Grant of Option. Pursuant to the Plan, the Company, on                         , 200    
(the “Date of Grant”) granted to Participant, subject to the terms and conditions of the Plan and subject further to the terms and conditions herein set forth, the right and Option to purchase from the Company all or any part of an
aggregate of                  shares of Common Stock at the option price of $    .     per share. This
Option is not intended to be an “incentive stock option” under Section 422 of the Code. Such Option will be exercisable as hereinafter provided. 
  
 2. Terms and Conditions. This Option is subject to the following terms and conditions: 
  
 (a) Expiration Date. This Option shall expire at 11:59 p.m. on the
day preceding the tenth anniversary of the Date of Grant (the “Expiration Date”). 
  
 (b) Exercise of Option. Except as provided in subparagraph 2(e) and paragraph 3, 4, or 5, this Option shall be exercisable with respect to all or part of the shares of Common Stock subject to this Option on the
second anniversary of the Date of Grant. Once this Option becomes exercisable in accordance with the preceding sentence it shall continue to be exercisable until the Expiration Date or, if sooner, the termination of Participant’s employment for
Cause or the termination of Participant’s rights under paragraph 5. A partial exercise of this Option shall not affect Participant’s right to exercise this Option with respect to the remaining shares, subject to the conditions of the Plan
and this Agreement. 
  
 (c) Method of Exercise and Payment for
Shares. This Option shall be exercised by written notice delivered to the attention of the Company’s Secretary at the Company’s principal executive office. The exercise date shall be (i) in the case of notice by mail, the date of
postmark, or (ii) if delivered in person, the date of delivery. Such notice shall be accompanied by payment of the option price in full, in cash or cash equivalent acceptable to the Committee, or, with the consent of the Committee, by the surrender
of shares of Common Stock with an aggregate Fair Market Value (determined as of the preceding business day) which, together with any cash or cash equivalent paid by Participant, is not less than the option price of the number of shares of Common
Stock for which the Option is being exercised. 
  
 (d)
Transferability. This Option is nontransferable except that this Option may be transferred by will or by the laws of descent and distribution. 
  
 (e) Change in Control. This Option shall be immediately exercisable with respect to all or part of the shares of Common Stock that remain subject
to this Option in the event of a Change in Control. In the event this Option becomes exercisable under the preceding sentence, this Option shall remain exercisable until the Expiration Date. 

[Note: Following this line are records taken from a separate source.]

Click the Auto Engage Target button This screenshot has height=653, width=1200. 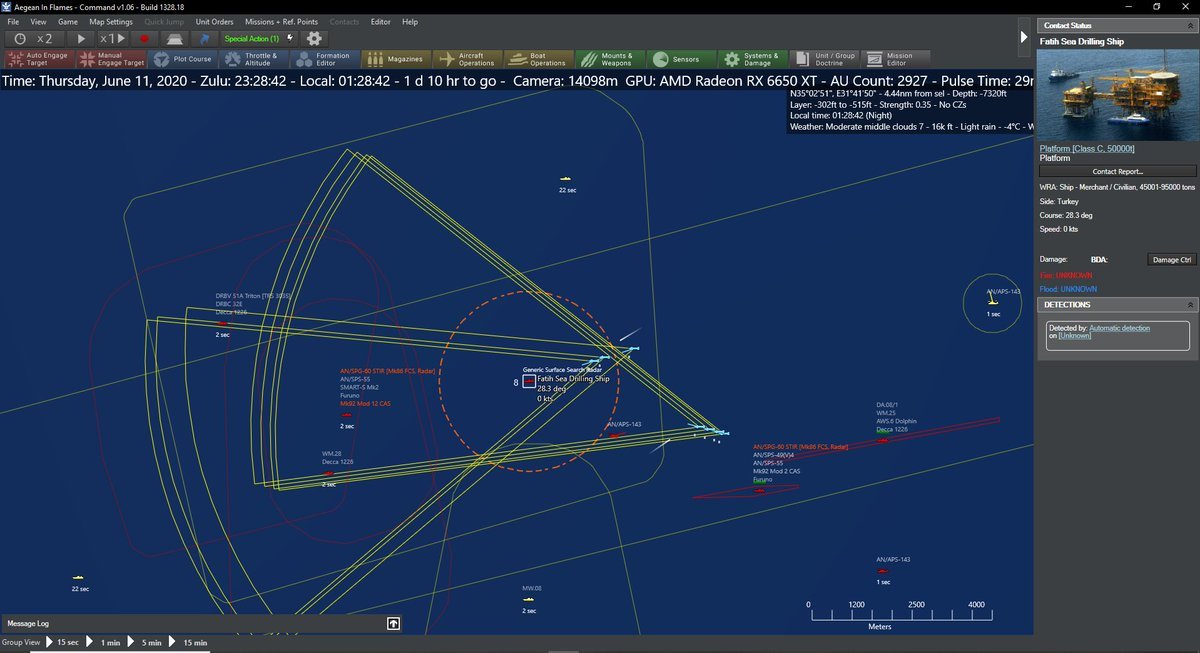coord(38,59)
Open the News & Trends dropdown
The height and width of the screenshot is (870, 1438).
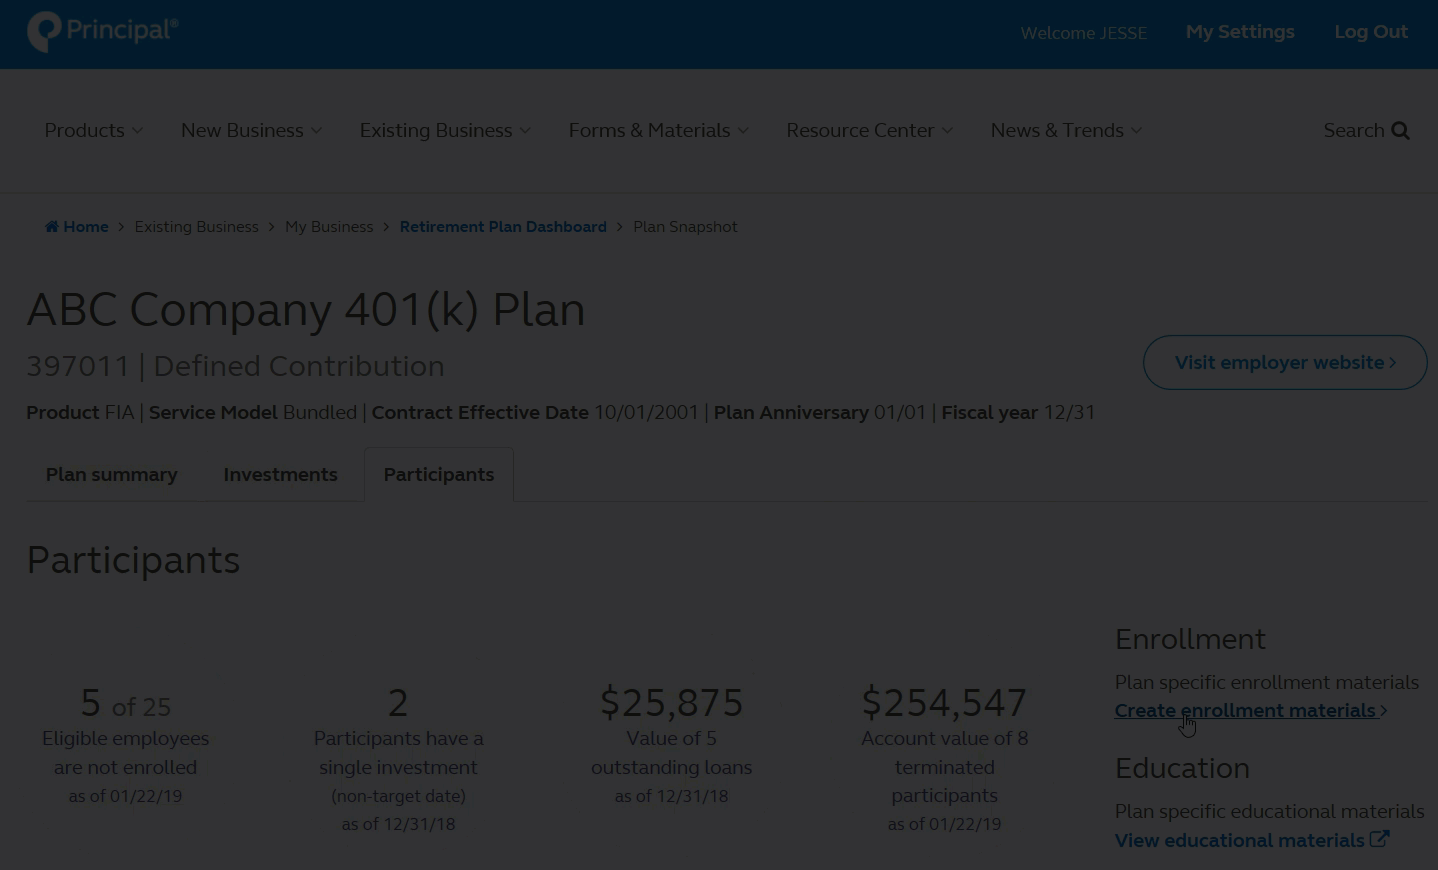pos(1066,131)
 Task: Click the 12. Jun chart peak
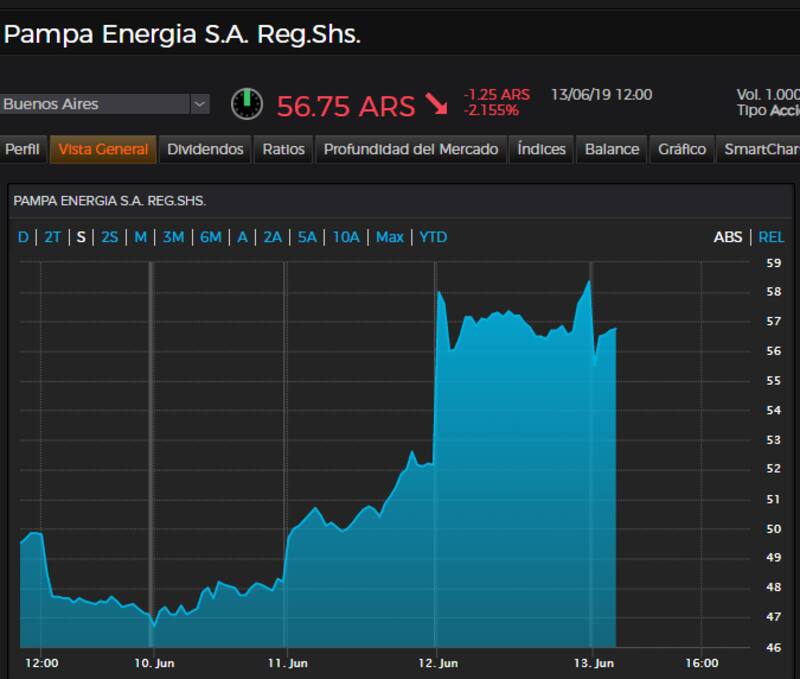(439, 291)
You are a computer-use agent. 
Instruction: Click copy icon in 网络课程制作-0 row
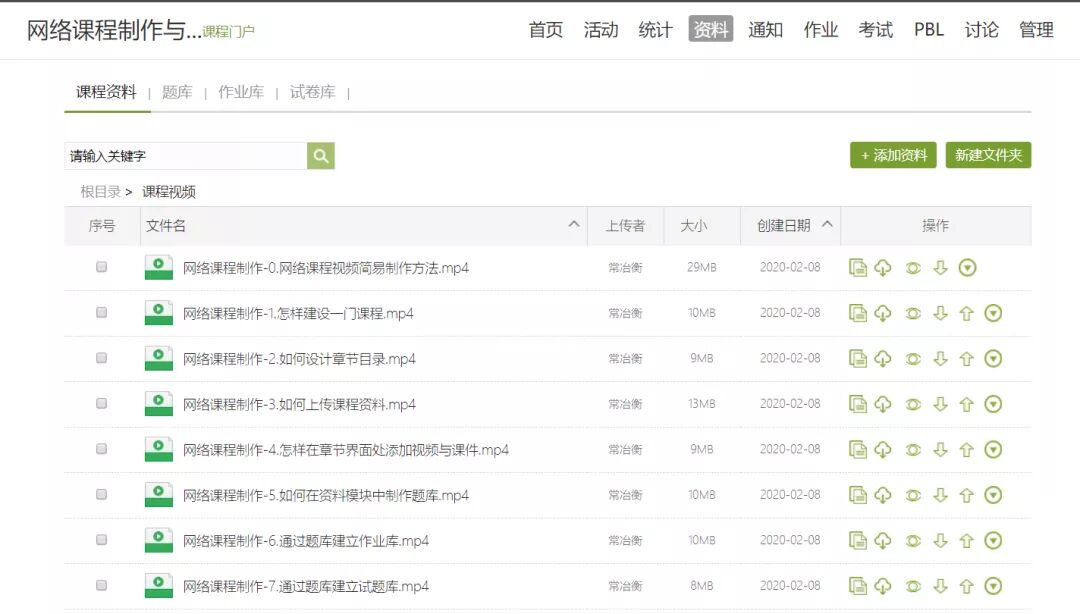(857, 267)
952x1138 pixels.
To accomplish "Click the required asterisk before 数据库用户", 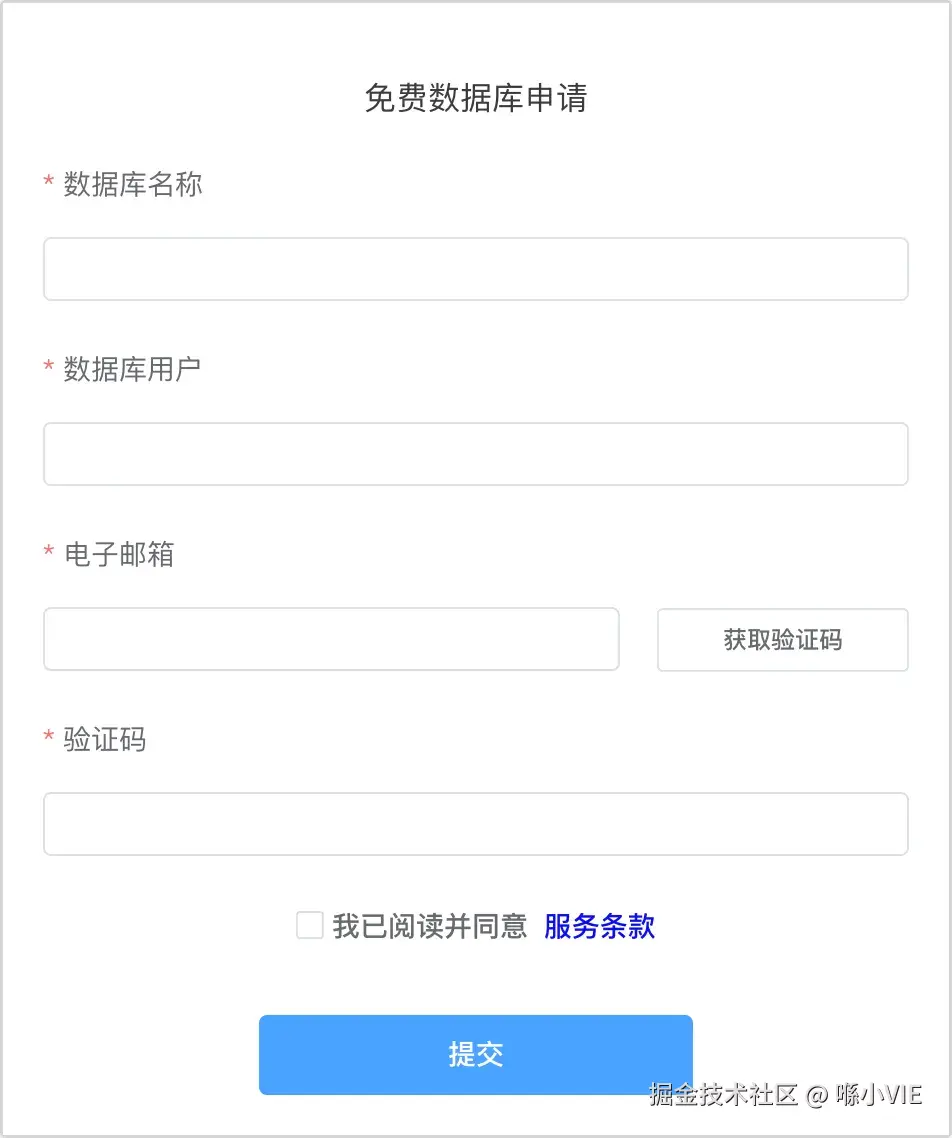I will (x=48, y=369).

 3. Exercise in the Event of Death. In the event Participant remains in the continuous employ of
the Company of an Affiliate from the Date of Grant until Participant’s death, this Option shall be exercisable with respect to all of the shares of Common Stock that remain subject to this Option. If this Option becomes exercisable under the
preceding sentence, it may be exercised for all or part of the shares of Common Stock that remain subject to this Option by Participant’s estate, or the person or persons to whom his rights under this Option shall pass by will or the laws of
descent and distribution. Participant’s estate or such persons may exercise this Option during the remainder of the period preceding the Expiration Date. 
  

4. Exercise in the Event of Disability. In the event Participant remains in the continuous employ of the Company or an Affiliate from the Date
of Grant until the termination of Participant’s employment because Participant is permanently and totally disabled within the meaning of Section 22(e)(3) of the Code (“Permanently and Totally Disabled”), this Option shall be
exercisable with respect to all of the shares of Common Stock that remain subject to this Option. If the Option becomes exercisable under the preceding sentence, Participant may exercise this Option for all or part of the shares of Common Stock that
remain subject to this Option during the remainder of the period preceding the Expiration Date. 
  
 5. Exercise After Termination of Employment. Except as provided in subparagraph 2(e) (which shall govern in the event of a Change in Control), in
the event Participant ceases to be employed by the Company and its Affiliates for any reason other than death or his becoming Permanently and Totally Disabled, this Option may be exercised for all or part of the shares of Common Stock that
Participant was entitled to purchase under subparagraph 2(b) on the date of termination. If this Option becomes exercisable under the preceding sentence, Participant may exercise this Option during the remainder of the period preceding the
Expiration Date or, if earlier, the ninetieth day after termination of employment.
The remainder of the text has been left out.